IWC Schaffhausen's Hannes Pantli On How The Brand Is Flying High

IWC Schaffhausen’s Hannes Pantli On How The Brand Is Flying High

IWC soars high on the Pilot’s Watch Collection.

Hannes Pantli, Board Member of IWC Schaffhausen, was in Malaysia to launch the IWC Pilot’s Watches Exhibition at Pavilion Kuala Lumpur in July. The Peak speaks to him about his long legacy with the watchmaker and what this year’s Pilot’s Watch collection means for the brand.

Your career with IWC Schaffhausen goes all the way back to 1972, when you first joined as a sales delegate, and you even played a hand in bringing to life one of the maison’s bestselling lines, the Portofino. What drew you to IWC in the first place and what has kept you there all this while?
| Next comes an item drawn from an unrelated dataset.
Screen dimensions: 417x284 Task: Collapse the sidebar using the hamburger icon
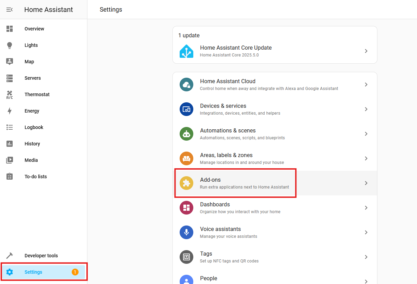[10, 10]
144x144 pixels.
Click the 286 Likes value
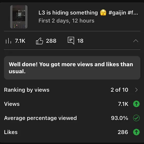[x=123, y=132]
There’s a certain age in Switzerland where everyone receives a watch from his godfather. Everybody got regular watches but one boy got an IWC. We didn’t know what it was and when we asked, they said, “If you don’t know what IWC is, that’s your problem”. And I never forgot that. When I was approached by a head hunter from IWC, I said great. I gave myself a year or two because Schaffhausen is a small place.
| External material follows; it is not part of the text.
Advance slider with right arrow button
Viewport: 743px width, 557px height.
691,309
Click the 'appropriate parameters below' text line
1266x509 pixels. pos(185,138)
Then, everything went down the drain because of the Quartz Crisis. The price of gold went from 5,000 francs up to 40,000 francs, meaning gold watches tripled their prices in the span of six months. We had to reorganise the whole company and I can say I saved the company from bankruptcy by creating new markets, especially in the Middle East. I arrived with a collection and went from one royal family to the next. It was very difficult but, slowly, we built up the brand again, and here we are today.

In all your time with the brand, what would you say has been the biggest change within IWC and the watchmaking industry as a whole?

I think what has completely changed is marketing because when I started, you just had print advertising and that was it. There were no events and such. We visited our customers with the collection in suitcases. Of course, this has changed completely and it has become more efficient, but I still think that, basically, not much has changed because you have to create a top product and sell it.

Walk us through your history with IWC as a collector and customer.

I had been working for three months in the factory when an elderly lady came in with a pocket watch, which had belonged to a Russian immigrant who came to Schaffhausen and sold it to her grandfather. She explained that her son didn’t like pocket watches and as she wanted to buy a lady’s watch, if I would buy the pocket watch from her. That was my first IWC watch. I’m still fond of pocket watches because they are beautiful even though nobody wears them today. When the company was taken over by Richemont, IWC’s museum was actually made up of my private collection – we didn’t have a factory collection. When Richemont discovered this, they asked me if I would eventually sell the collection to them. I wasn’t keen at first but, then, I thought it’s more logical that the watches stay with the company. So, I sold a total of 310 IWC watches to Richemont.

Tell us a little more about IWC Pilot’s Watches.

It’s really interesting because we have been making pilot watches since the 1930s, even though Schaffhausen has no airport and, before World War II, there were very few pilots. Then, I found out that the two sons of IWC’s then-owner were sent to England to study and, while there, they got their pilot license. I believe they told their father: we’re pilots now, make a watch for us. From then on, because of the quality of our watches, the German Air Force asked for pilot watches for military use, which had to be as accurate as possible. Right after the war, the first English army came and we made a watch for them called the Mark 10. Then, in the 1940s, they needed a new pilot’s watch for the Royal Air Force and the Mark 11 was born in 1947. The air forces of Australia, New Zealand, South Africa and England all used the Mark 11.

The most famous plane in the RAF was the Spitfire, so for a long time, we were dreaming of doing something with it and, finally in 1999, I launched the first Spitfire watch. We had a big event in London at the Imperial War Museum with RAF pilots and all the private owners of the Spitfire, among them Sir Adrian Swire. This year, for the new Spitfire collection, we’re attempting The Longest Flight mission. The idea came when we met these two pilots who dreamed of flying around the world in a Spitfire. We teamed up with them because the idea is really in the spirit of IWC; it is mechanical and high precision. It was a happy connection and it will be an enormous adventure because the Spitfire was built to fly 400 to 450 miles and now we’re looking at 80,000 to 90,000 miles around the world.

What can we expect from IWC moving forward?

The most beautiful watches in the world, of course!